The Benefits of Membership and Participation
Quality planting seed will always be a fundamental requirement for the successful production of the vast array of food, fiber and flower crops that we all enjoy on a daily basis. A sustainable food and fiber supply will remain a high priority and is realized through the dedicated efforts of the seed industry.
Plant breeders, seed producers and distributors continue to develop new varieties and enhance older varieties in order to meet the needs of a growing population and a changing environment. When asked, “What do you think are the biggest challenges for the seed industry?” many options come to mind. But what I feel may be an even more compelling question is, “How can the seed industry address the many challenges that it faces most effectively and efficiently?”
Granted, I will admit to being a bit biased but one of the most effective ways for the seed industry to meet challenges proactively is through membership and participation in state associations such as the California Seed Association and the American Seed Trade Association.

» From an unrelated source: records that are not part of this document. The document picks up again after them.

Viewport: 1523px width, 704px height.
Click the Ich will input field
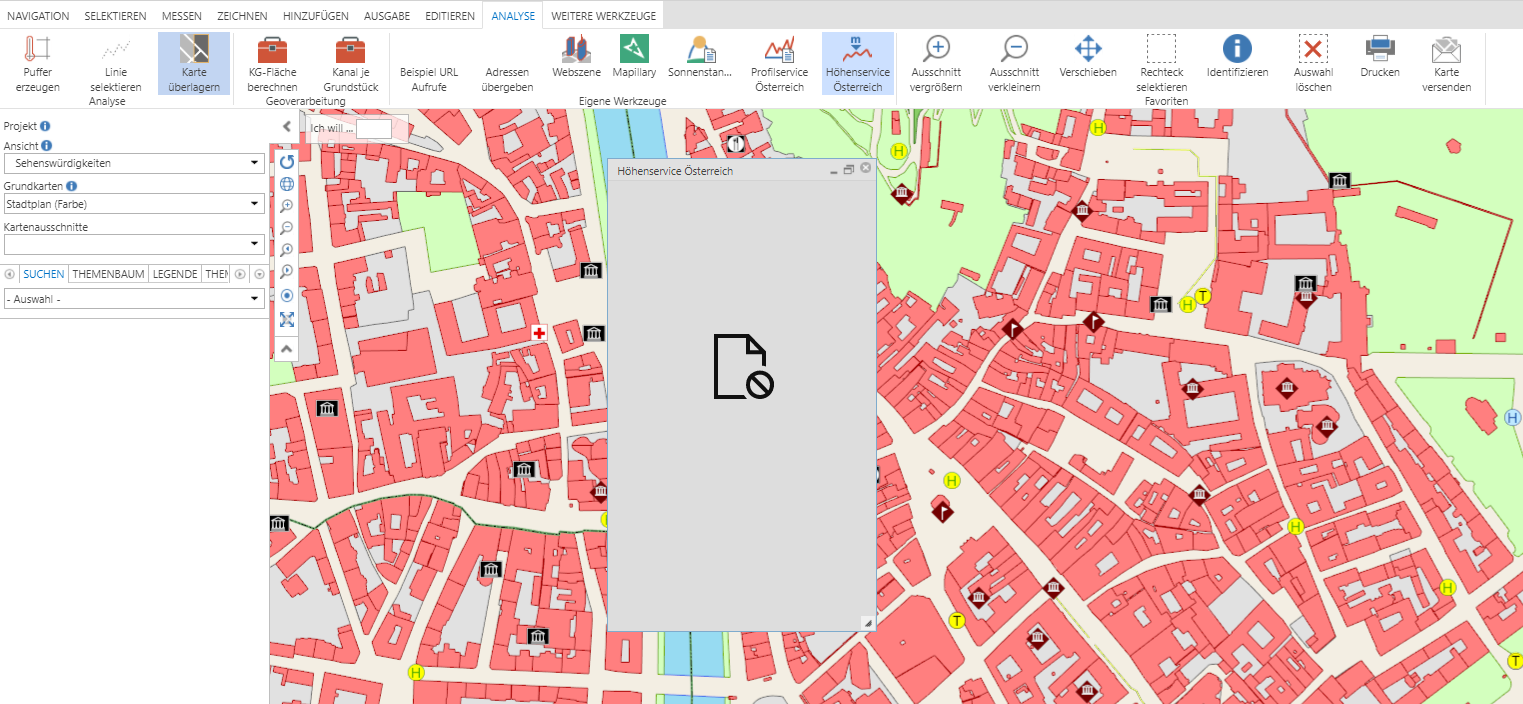[x=374, y=129]
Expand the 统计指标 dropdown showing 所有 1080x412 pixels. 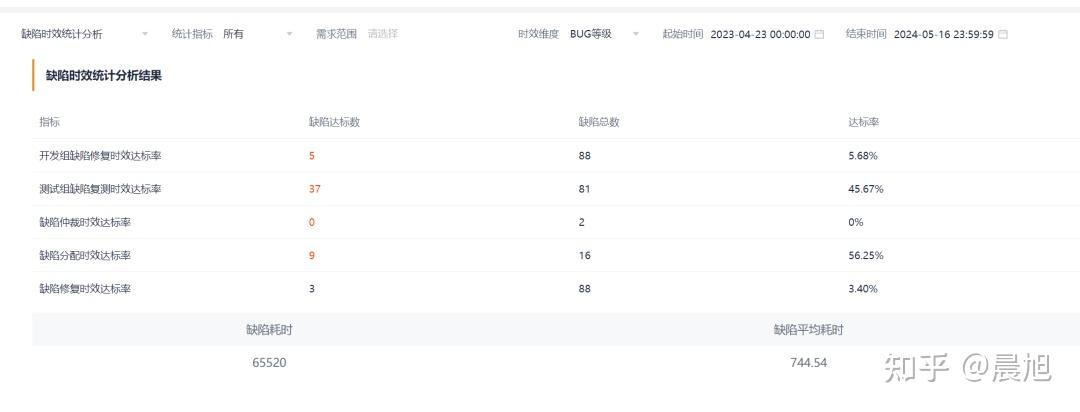pyautogui.click(x=290, y=34)
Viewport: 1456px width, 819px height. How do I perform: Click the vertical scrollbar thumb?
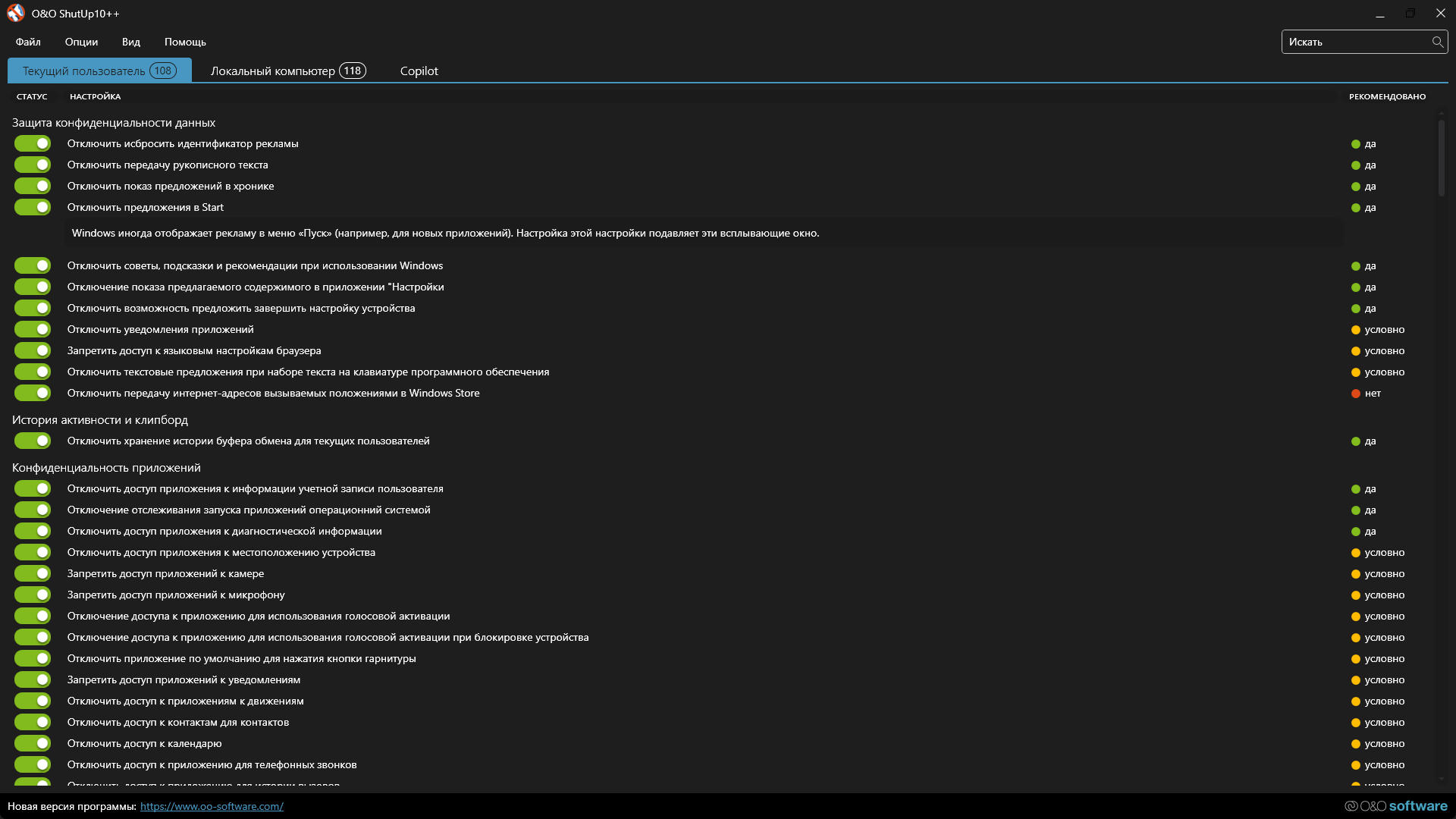click(1441, 158)
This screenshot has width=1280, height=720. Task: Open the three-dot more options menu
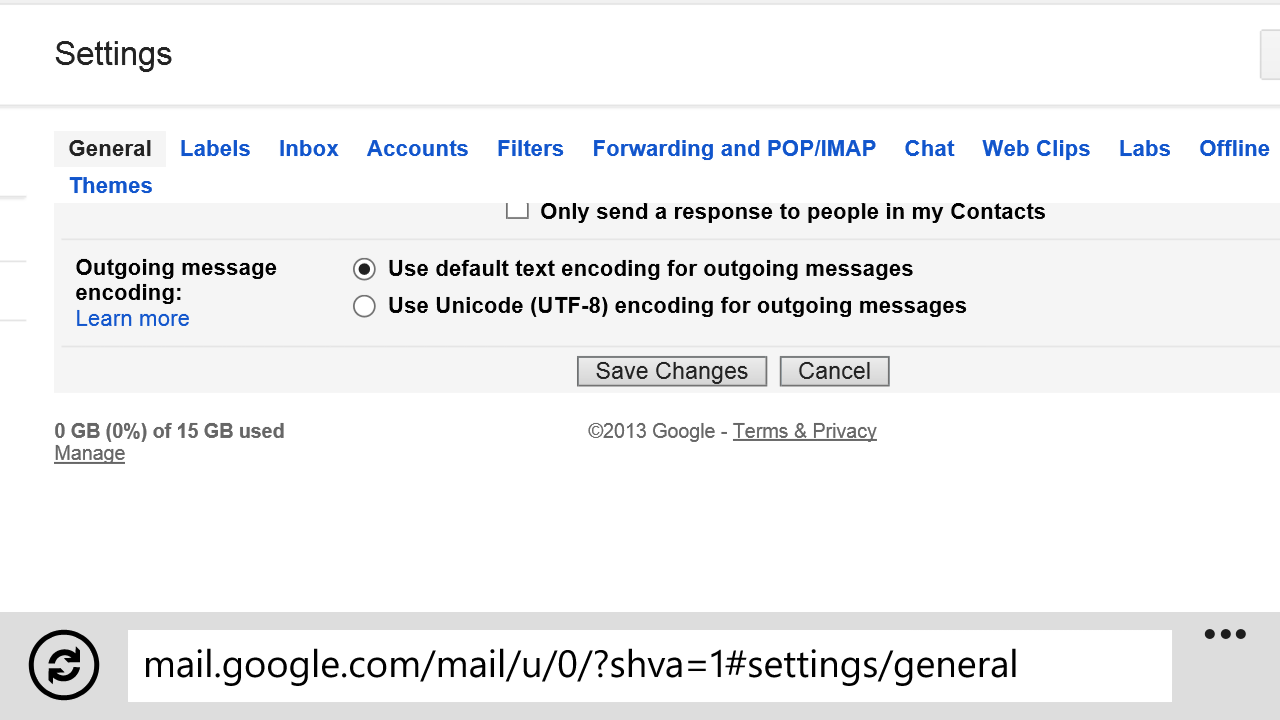(1225, 634)
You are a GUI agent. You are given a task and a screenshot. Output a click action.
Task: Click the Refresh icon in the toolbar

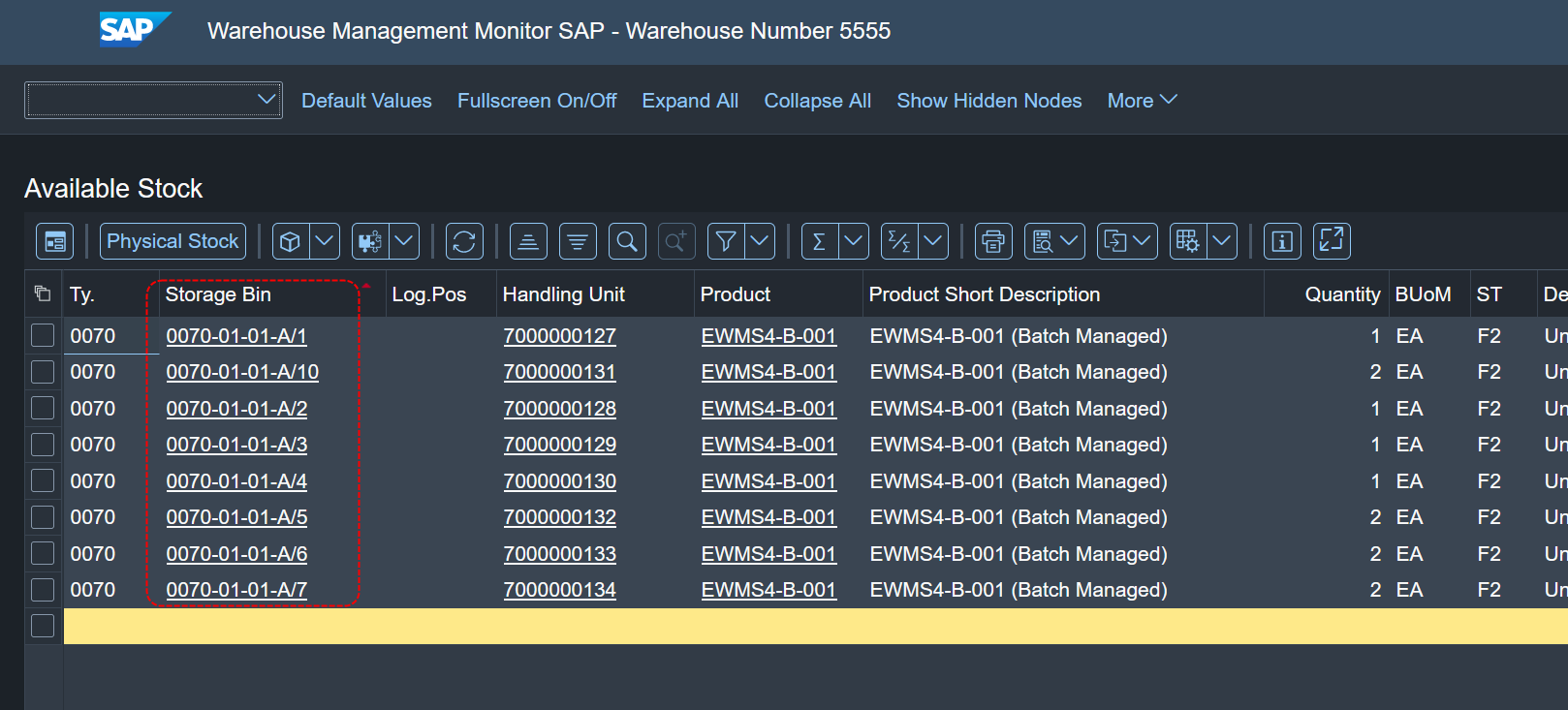click(464, 241)
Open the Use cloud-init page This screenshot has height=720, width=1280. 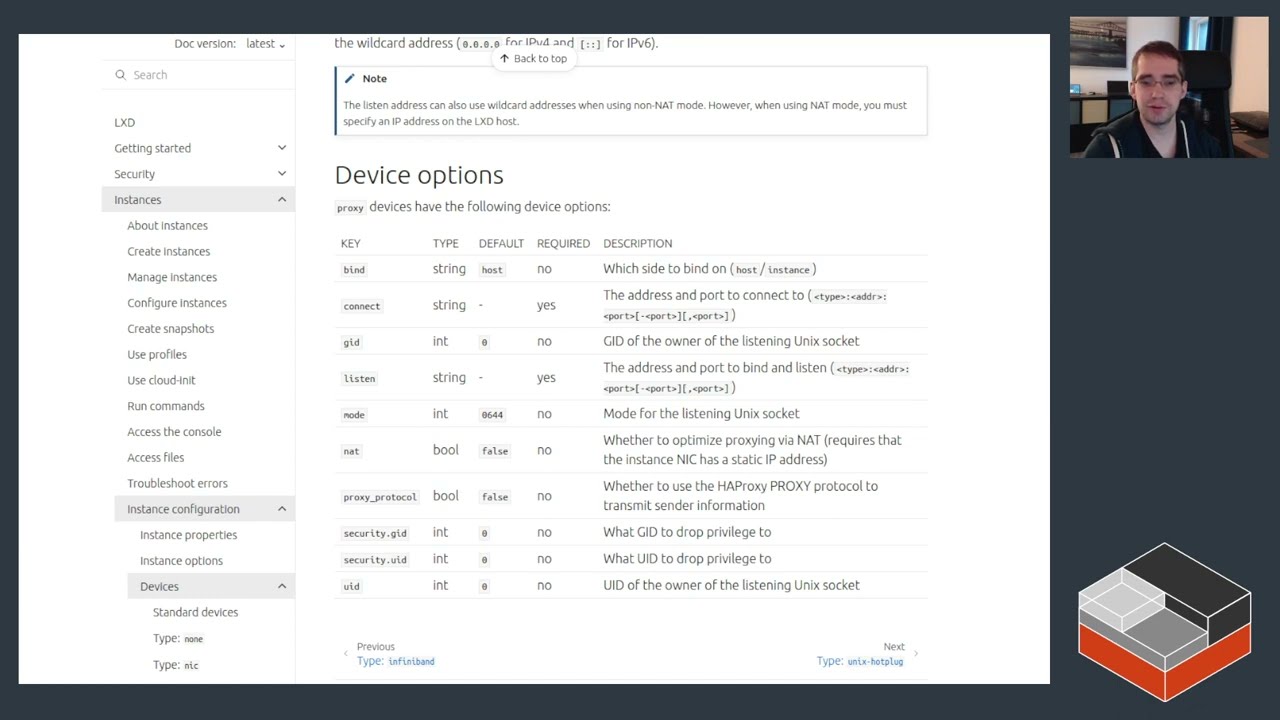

The sheer diversity of seed crops and the inherent complexity of seed production make the value of having a united voice an important component to the success of this industry.
California is renowned for producing several hundred different types of seed crops annually. Seed is considered a specialty crop due to the small number of acres of production and requires specialized management from production through distribution. Pest control specific to the crop, environmental conditions and pollinators employed require careful monitoring and up-to-date training. Ensuring proper field inspections, seed conditioning and that proper labeling is affixed on the finished products add a higher degree of complexity to the process. It probably comes as no surprise that seed is one of the most highly regulated commodities, requiring compliance with many state and federal laws.
Whether dealing with phytosanitary issues or trying to obtain pesticide registrations for pest control products, the strength that comes from having a unified industry voice to assist in determining mitigations and providing input to the regulatory community is invaluable. Associations provide a framework for companies to be involved in the decision-making process, providing an equal voice for each member regardless of their relative size. Shared expertise becomes a benefit to the entire industry and helps us avoid reinventing the wheel.
Having access to registered pest control products that meet the needs of such a diversity of uses ranks high on the list of challenges faced by seed producers and handlers. Pesticide product registrations are very specific to a crop and require thorough justification to the regulatory agencies for use as well as application method. CSA successfully represents the California seed industry by serving as a third-party registrant on several registrations and supporting other first-party registrations allowing for some uses that might not otherwise be available to the industry. Serving as a voice for the seed industry has given CSA a credible voice that is heard and well respected on the issues that are of importance to its members.
An excellent example of the value of collaboration was evident at the joint meeting of the ASTA and CSA in late January 2011 in Huntington Beach, Calif. The committee agenda topics were developed as a result of this collaborative approach to finding solutions to daily challenges. Professionals with expertise from all sectors of the industry came together at this meeting to identify the current and future needs of the seed industry.
Through the dedicated efforts of seed associations, the seed industry has successfully overcome many obstacles over the years. We can look forward to a future of working together to address the needs of the seed industry in our challenge to produce and distribute seed for a sustainable food, fiber and flower supply for all.